2. Sur la page du CAS, cliquez sur Registered Multifactor Authentication Devices, puis sur S'enregistrer (deux fois). Vous pouvez renommer votre nouveau device pour pouvoir le reconnaitre plus tard.
   • Si vous avez déjà installé Bitwarden, votre clé FIDO est normalement déjà enregistrée, un pop-up apparaît et il faut cliquer sur le menu déroulant Utilisez votre appareil ou votre clé matérielle et sélectionner Une seule fois.
   • Sinon, un pop-up devrait apparaître pour vous demander d'activer votre clé FIDO.
3. Choisissez d'enregistrer la clé FIDO dans la clé physique.
   • S'il s'agit de la première activation de votre clé physique, vous aurez sûrement un code PIN à définir qui permettra d'accéder à vos clés FIDO.
4. Appuyez sur le bouton ou touchez votre clé physique pour confirmer (un pop-up devrait vous le demander).

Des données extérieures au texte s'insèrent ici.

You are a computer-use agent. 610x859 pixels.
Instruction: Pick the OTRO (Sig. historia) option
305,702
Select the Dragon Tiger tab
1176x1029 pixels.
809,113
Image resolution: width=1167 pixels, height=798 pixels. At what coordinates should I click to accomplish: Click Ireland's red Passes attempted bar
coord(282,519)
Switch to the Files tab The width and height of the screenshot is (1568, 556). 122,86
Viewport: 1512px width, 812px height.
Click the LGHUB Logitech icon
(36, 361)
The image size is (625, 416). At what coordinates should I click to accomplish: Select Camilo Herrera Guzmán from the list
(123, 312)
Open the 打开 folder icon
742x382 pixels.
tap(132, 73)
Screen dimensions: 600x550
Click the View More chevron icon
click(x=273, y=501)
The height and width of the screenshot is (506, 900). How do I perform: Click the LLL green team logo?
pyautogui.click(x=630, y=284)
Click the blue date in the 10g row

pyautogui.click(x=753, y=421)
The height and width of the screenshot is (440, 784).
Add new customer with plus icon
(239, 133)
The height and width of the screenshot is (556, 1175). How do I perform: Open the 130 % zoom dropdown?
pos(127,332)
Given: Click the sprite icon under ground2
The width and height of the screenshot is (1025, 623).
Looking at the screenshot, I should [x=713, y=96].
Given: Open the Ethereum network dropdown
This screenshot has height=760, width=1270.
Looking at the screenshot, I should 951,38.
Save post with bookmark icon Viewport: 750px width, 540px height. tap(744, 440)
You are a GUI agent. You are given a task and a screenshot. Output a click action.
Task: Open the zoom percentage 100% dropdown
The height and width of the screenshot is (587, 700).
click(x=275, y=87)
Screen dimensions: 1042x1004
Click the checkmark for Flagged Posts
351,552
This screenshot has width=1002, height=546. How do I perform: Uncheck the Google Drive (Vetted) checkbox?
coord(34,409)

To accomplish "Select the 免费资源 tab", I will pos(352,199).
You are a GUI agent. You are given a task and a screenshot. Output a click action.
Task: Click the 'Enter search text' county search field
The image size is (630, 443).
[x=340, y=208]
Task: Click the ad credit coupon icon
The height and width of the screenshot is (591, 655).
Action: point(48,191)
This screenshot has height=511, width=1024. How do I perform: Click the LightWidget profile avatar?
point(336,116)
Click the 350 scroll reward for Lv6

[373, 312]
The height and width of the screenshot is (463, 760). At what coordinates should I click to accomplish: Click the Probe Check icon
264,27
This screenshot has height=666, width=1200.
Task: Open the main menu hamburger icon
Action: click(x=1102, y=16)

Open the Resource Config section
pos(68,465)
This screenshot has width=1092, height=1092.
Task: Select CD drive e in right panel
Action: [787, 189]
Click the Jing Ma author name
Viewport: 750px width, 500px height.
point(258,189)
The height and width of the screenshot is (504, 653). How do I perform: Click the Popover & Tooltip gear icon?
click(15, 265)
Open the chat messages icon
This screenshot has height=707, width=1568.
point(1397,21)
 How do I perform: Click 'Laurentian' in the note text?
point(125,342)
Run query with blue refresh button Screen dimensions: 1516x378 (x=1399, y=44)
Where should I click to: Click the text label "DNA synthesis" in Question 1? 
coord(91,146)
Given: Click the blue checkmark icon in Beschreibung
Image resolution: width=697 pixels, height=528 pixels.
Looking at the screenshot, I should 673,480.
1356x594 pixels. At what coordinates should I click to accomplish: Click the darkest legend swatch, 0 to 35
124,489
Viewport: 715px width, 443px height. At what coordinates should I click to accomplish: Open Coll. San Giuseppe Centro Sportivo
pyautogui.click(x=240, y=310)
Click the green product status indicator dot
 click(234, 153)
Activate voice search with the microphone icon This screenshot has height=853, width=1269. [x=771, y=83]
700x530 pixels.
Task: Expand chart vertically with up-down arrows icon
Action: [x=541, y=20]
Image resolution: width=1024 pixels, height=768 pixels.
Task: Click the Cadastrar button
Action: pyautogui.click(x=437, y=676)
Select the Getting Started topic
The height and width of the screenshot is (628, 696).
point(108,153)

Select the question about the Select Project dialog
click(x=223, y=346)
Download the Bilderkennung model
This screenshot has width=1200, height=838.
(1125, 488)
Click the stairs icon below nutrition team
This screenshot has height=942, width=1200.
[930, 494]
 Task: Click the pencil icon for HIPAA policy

• Si vous n'avez pas Bitwarden, rendez-vous enfin sur la page d'authentification multifacteur (MFA) de l'ENS, puis cliquez sur Activez la possibilité d'utiliser l'authentification FIDO2 sur votre compte..

Pour utiliser votre clé, vous pouvez soit sur PC la connecter en USB et sélectionner à nouveau Une seule fois si vous avez Bitwarden, soit sur téléphone la rapprocher du port NFC.

La première méthode de double authentification mise en place à l'ENS a été le TOTP (Time based One Time Password en anglais), ou Mot de passe à usage unique basé sur le temps en français. Pour l'utiliser vous aurez besoin d'une application tiers qu'il faudra configurer. Cette application génère le code supplémentaire à usage unique et le rafraîchit régulièrement : le caractère temporaire du code fait sa force.

Authenticator^[3] est un des authentificateurs recommandé par l'ENS pour l'A2F. Il s'agit d'une extension navigateur. Vous pouvez l'installer sous Chrome (conseillé), Firefox, Edge ou Opéra. Cette extension génère des codes à six chiffres toutes les trente secondes, dit "codes temporaires", permettant de doubler le mot de passe lors de la connexion.

Suivez dans l'ordre de la liste les différentes solutions proposées :

• Mon code n'est pas valide : Vérifiez que votre appareil est à l'heure. S'il ne l'est pas → activez la synchronisation automatique de l'heure.
• Authenticator vous a déconnecté :
  • Vous avez FreeOTP sur téléphone : Téléchargez un "backup file" depuis votre téléphone (sur FreeOTP : en haut à droite → Backup) → externalBackup.xml → Transférez le sur votre ordinateur → Votre navigateur favori → Authenticator → Paramètres → Sauvegarde → Importer une sauvegarde → Téléverser votre fichier externalBackup.xml (l'extension peut aussi être .txt).
  • Vous n'avez pas FreeOTP ou bien il vous a déconnecté de votre téléphone : Récupérez vos "scratch codes" → Rentrez les à la place du code temporaire → Reconnectez-vous sur Authenticator à l'aide de votre clé secrète.
• Vous n'avez plus vos "scratch codes" : envoyez un mail à la DSI pour qu'elle vous redonne des accès manuellement.

Authy^[4] est l'autre authentificateur recommandé par l'ENS. Il ne s'agit pas d'une extension navigateur. Les différences avec Authenticator sont discutées ici.